- _What this task involves_
In the passage about central bankers, retype the words from "Last week, one" up to and including "Republic of Germany." with no changes.

- _Passage to read_

It used to be that Greenspan's "fedspeak" moved the world's currency and investment markets.
The baton has passed, and it has passed to none other than (I wish I could do a better parody of a French accent in writing) "Muhsieur Jean-Claude Trichet."
What did we just witness last week? "Muhsieur Trichet" has wagged his tongue, just a little bit. He has wrapped his Gallic tongue around some French-accentuated words, and has just changed one word from his previous comment that yielded zero results only days earlier. He stated his preference that currency moves should not be so "brutahl." That's all he did - and, Whammo! The dollar soared, the euro dropped, and gold and its shares took a weeklong nosedive.
Now, that is power.
It underscores an impression that was left by a Newsweek report back in 2000 or 2001. The impression: it's not presidents and prime ministers that move the world, but central bankers. The report showed a series of photos depicting the "honorable" Chairman Greenspan shaking the hands of four presidents, from Reagan in 1987 to Bush Sr., Bill Clinton, and now Bush Jr. - a span of sixteen years.
Now tell me: who has had the real reigns of power in his hands? Who has more consistently, more continuously, and more steadfastly nibbled at the fountainhead of US economic power? Who truly had the most lasting and profound effect on the direction of this nation? Is it the President, or is it the central banker? This country should be renamed to more properly reflect the identity of its true master. It should be called the "United States of the Fed."
But that was then. This is now.
Last week, one carefully chosen word from across the Atlantic has served to stem the euro's advance, and has pulled the dollar back from its precipice. And that word did not emanate from the thin-lipped mouth of Mr. Al "Magoo" Greenspan. That word was uttered with a French accent from the ECB's Tower of Power in the city of Frankfurt in the former Republic of Germany.

- _Dataset content_
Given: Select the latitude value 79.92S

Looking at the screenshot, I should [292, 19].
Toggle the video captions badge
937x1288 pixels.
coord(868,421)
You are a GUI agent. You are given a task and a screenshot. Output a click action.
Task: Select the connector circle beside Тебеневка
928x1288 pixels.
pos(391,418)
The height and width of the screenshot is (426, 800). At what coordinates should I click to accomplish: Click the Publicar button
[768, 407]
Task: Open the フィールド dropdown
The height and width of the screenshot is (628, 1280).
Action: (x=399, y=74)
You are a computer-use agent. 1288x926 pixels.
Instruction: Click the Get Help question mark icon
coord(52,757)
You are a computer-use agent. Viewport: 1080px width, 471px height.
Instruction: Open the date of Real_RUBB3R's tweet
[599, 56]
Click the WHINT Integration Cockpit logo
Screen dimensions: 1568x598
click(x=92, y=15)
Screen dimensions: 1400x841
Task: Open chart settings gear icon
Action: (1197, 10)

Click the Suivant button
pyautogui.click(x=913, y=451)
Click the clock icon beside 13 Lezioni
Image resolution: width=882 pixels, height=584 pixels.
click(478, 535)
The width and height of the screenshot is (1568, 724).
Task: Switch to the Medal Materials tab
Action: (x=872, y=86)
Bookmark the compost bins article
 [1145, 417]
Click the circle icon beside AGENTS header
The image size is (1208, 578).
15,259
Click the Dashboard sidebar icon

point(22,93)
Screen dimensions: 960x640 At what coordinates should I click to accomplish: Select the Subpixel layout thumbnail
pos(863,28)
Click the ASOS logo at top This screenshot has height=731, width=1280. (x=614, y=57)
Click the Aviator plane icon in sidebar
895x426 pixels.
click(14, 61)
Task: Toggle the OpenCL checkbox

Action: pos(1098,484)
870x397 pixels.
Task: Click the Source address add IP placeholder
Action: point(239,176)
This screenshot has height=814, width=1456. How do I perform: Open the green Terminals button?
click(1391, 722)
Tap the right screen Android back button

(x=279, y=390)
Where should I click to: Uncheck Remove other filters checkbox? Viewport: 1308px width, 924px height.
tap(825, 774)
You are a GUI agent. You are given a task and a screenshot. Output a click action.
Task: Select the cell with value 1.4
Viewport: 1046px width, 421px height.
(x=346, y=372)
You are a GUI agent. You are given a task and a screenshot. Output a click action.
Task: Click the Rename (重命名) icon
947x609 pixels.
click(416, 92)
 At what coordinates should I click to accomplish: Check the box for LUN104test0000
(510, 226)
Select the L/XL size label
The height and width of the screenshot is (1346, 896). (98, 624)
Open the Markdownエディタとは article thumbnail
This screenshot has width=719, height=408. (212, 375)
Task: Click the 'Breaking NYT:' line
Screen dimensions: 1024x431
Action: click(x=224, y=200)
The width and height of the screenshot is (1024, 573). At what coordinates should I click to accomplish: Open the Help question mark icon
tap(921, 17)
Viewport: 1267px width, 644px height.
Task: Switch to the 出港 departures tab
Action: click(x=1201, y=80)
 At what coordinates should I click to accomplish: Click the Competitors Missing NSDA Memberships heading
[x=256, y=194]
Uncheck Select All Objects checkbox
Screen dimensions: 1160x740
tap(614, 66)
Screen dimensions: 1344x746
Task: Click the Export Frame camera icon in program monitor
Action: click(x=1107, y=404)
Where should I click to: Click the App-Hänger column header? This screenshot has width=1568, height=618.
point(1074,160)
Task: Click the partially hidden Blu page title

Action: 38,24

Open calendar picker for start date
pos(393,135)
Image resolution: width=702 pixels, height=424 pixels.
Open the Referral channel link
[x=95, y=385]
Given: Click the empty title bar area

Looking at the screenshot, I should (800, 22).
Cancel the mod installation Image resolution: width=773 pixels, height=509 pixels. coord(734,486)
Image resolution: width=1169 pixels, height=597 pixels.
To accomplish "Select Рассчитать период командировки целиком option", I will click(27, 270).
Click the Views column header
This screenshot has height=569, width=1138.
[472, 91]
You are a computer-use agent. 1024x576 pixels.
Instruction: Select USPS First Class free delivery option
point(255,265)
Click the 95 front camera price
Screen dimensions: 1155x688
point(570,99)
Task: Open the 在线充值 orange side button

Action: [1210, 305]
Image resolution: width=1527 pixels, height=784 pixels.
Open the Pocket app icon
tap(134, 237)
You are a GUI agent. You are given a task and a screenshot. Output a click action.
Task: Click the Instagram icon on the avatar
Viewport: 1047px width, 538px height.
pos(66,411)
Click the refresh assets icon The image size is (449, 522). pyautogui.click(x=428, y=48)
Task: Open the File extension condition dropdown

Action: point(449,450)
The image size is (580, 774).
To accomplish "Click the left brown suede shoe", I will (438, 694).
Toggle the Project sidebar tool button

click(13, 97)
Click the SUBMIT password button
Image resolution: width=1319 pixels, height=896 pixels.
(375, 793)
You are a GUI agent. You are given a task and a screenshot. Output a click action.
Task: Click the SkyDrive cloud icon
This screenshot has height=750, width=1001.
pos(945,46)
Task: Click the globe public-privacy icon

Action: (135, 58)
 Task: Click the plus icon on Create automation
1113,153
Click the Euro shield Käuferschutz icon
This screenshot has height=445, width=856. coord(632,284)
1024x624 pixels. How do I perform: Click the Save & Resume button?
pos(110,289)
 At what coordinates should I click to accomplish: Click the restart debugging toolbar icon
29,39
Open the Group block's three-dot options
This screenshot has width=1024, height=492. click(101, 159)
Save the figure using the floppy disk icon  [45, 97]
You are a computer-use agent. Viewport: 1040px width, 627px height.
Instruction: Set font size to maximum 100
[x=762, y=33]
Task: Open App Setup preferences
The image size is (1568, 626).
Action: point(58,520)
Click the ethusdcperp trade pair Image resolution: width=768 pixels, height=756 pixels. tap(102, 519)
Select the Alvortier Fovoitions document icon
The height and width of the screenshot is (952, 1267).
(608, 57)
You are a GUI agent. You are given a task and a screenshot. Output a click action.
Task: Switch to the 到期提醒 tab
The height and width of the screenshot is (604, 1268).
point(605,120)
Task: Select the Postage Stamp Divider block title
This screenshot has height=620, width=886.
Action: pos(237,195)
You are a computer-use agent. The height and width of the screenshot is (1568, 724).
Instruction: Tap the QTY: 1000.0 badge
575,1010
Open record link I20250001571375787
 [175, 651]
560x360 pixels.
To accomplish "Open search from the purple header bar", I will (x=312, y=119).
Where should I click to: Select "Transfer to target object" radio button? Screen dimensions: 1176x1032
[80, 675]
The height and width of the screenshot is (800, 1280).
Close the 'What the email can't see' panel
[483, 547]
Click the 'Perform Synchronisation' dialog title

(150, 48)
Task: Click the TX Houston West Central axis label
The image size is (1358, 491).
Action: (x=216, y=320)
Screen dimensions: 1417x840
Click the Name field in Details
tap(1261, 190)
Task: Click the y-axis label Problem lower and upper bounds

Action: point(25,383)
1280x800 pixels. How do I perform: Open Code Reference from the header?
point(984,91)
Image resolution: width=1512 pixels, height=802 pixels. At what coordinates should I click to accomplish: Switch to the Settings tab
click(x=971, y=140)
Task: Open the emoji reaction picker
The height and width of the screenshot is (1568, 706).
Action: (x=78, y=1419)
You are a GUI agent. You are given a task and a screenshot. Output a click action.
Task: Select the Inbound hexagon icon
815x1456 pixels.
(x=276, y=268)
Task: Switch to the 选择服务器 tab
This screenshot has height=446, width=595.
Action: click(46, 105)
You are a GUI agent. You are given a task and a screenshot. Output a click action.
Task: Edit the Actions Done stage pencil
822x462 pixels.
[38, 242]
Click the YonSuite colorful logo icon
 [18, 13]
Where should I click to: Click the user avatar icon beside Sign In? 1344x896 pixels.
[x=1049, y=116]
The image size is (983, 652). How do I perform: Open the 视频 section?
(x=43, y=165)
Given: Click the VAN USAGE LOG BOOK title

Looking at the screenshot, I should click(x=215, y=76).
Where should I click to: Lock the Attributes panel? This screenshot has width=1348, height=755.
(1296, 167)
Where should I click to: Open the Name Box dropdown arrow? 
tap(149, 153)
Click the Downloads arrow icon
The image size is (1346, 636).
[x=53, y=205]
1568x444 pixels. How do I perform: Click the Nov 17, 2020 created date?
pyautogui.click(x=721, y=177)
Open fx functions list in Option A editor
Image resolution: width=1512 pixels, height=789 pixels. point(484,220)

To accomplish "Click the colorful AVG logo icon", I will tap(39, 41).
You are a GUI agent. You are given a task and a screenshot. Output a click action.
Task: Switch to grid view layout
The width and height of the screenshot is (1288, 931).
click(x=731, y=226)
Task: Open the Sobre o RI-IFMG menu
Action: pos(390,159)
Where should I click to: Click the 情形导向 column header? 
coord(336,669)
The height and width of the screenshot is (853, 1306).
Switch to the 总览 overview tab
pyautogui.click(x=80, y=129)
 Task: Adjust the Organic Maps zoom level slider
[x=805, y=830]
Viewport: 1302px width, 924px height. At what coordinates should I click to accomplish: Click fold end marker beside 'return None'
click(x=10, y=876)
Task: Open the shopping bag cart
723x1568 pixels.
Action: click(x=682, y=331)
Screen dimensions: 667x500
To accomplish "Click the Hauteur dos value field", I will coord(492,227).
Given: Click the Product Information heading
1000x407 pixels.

- _Answer for this exercise_
Last week, one carefully chosen word from across the Atlantic has served to stem the euro's advance, and has pulled the dollar back from its precipice. And that word did not emanate from the thin-lipped mouth of Mr. Al "Magoo" Greenspan. That word was uttered with a French accent from the ECB's Tower of Power in the city of Frankfurt in the former Republic of Germany.